With some Warning messages.

Origional

  • A starting point.
  • We use Inversive Transformation. Mapping the two circles to two paralle infinitelines. The third circle tangent to the two circles if and only if the inverseive image tangent to the two paralle infinitelines.
Clear["Global`*"];
inversion[{a_, b_}, r_][x_, 
   y_] := {a, 
    b} + (r^2  ({x, y} - {a, b}))/({x, y} - {a, b}) . ({x, y} - {a, 
        b});
invC = {0, 16};
invR = 16*2;
inv[{x_, y_}] := inversion[invC, invR][x, y];
c1 = Circle[{0, 0}, 16];
c2 = Circle[{0, 8}, 8];
pts1 = {x, y} /. 
   FindInstance[{x, y} ∈ c1, {x, y}, Reals, 2];
pts2 = {x, y} /.

Data rows »

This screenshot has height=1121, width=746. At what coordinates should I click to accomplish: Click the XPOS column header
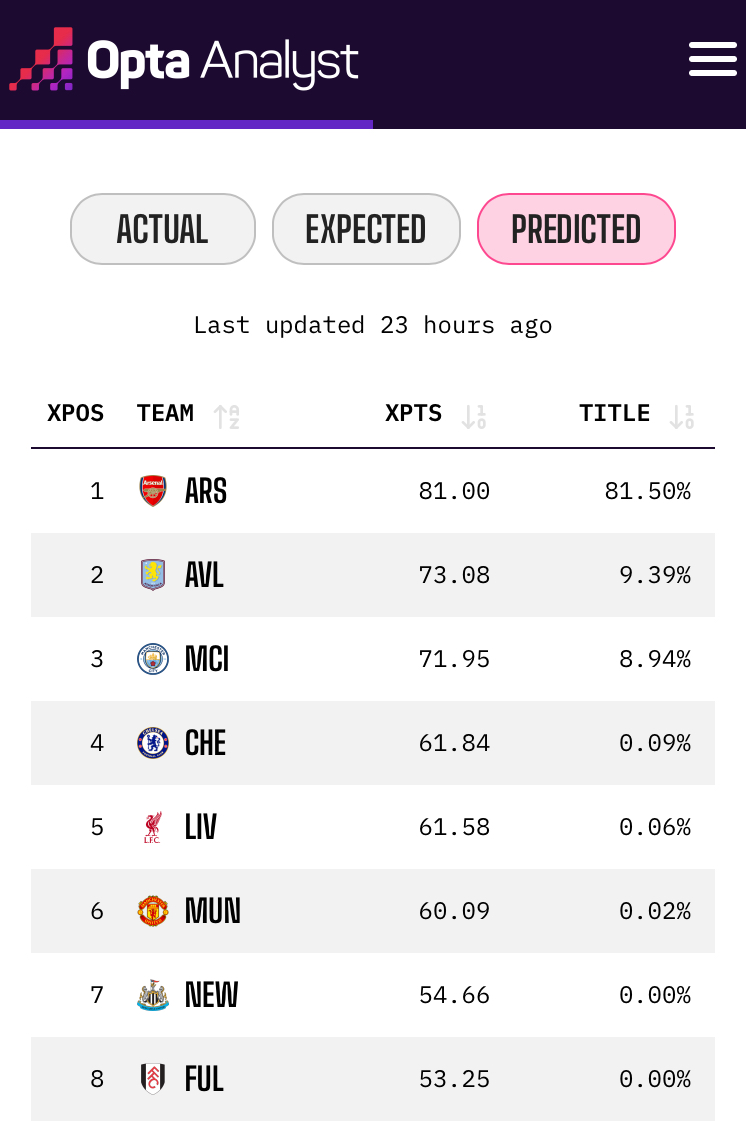76,414
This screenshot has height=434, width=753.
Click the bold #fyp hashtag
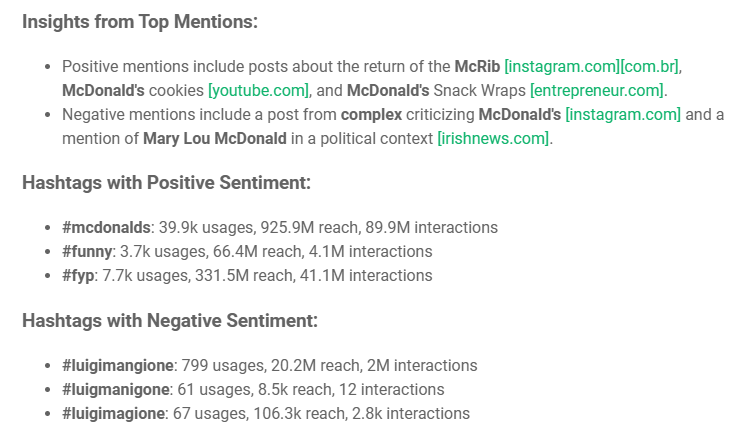click(78, 276)
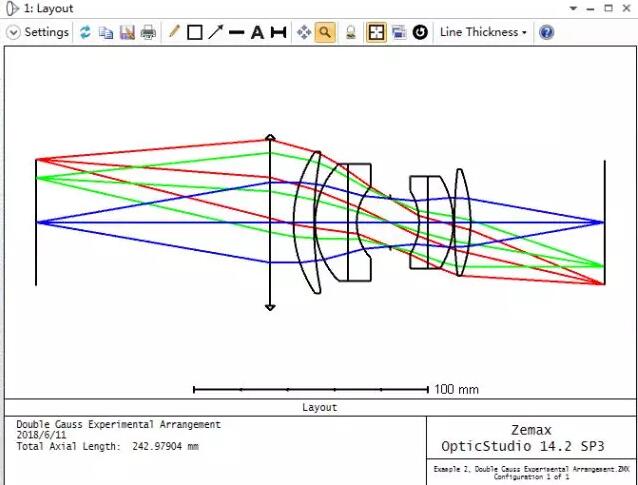Select the pencil annotation tool

174,32
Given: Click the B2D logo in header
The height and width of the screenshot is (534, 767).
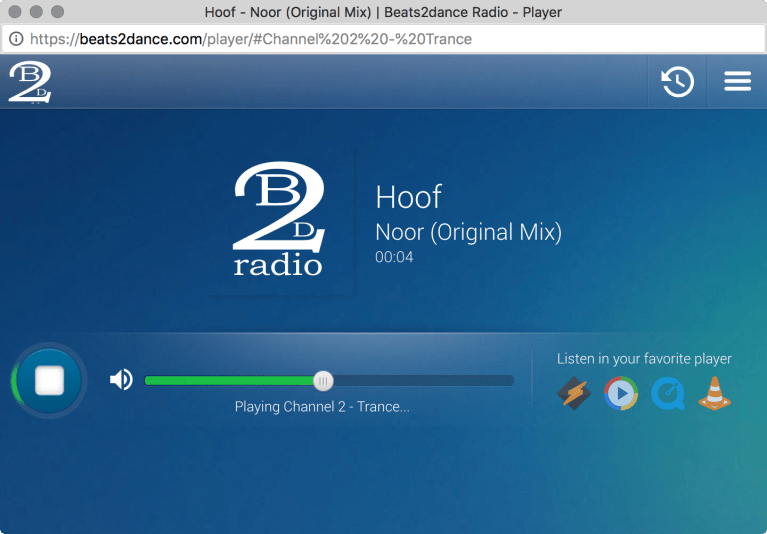Looking at the screenshot, I should tap(29, 82).
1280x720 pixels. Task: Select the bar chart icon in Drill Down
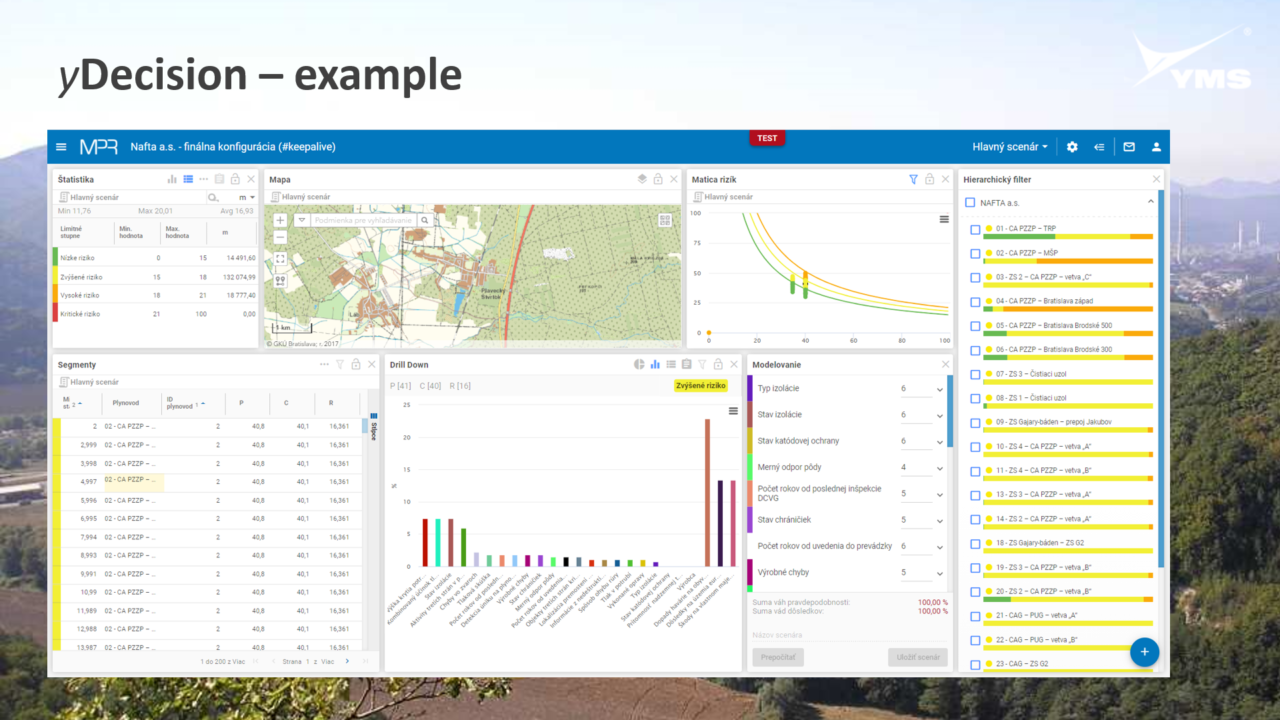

What you are asked to do »
Can you rewrite the Mathematica excerpt on circle inversion between "With some Warning" and "the two paralle infinitelines.", inclusive, with "first step" in place of "starting point"? The records have nothing to do with the Mathematica excerpt on circle inversion.

Solution to this exercise »
With some Warning messages.

Origional

  • A first step.
  • We use Inversive Transformation. Mapping the two circles to two paralle infinitelines. The third circle tangent to the two circles if and only if the inverseive image tangent to the two paralle infinitelines.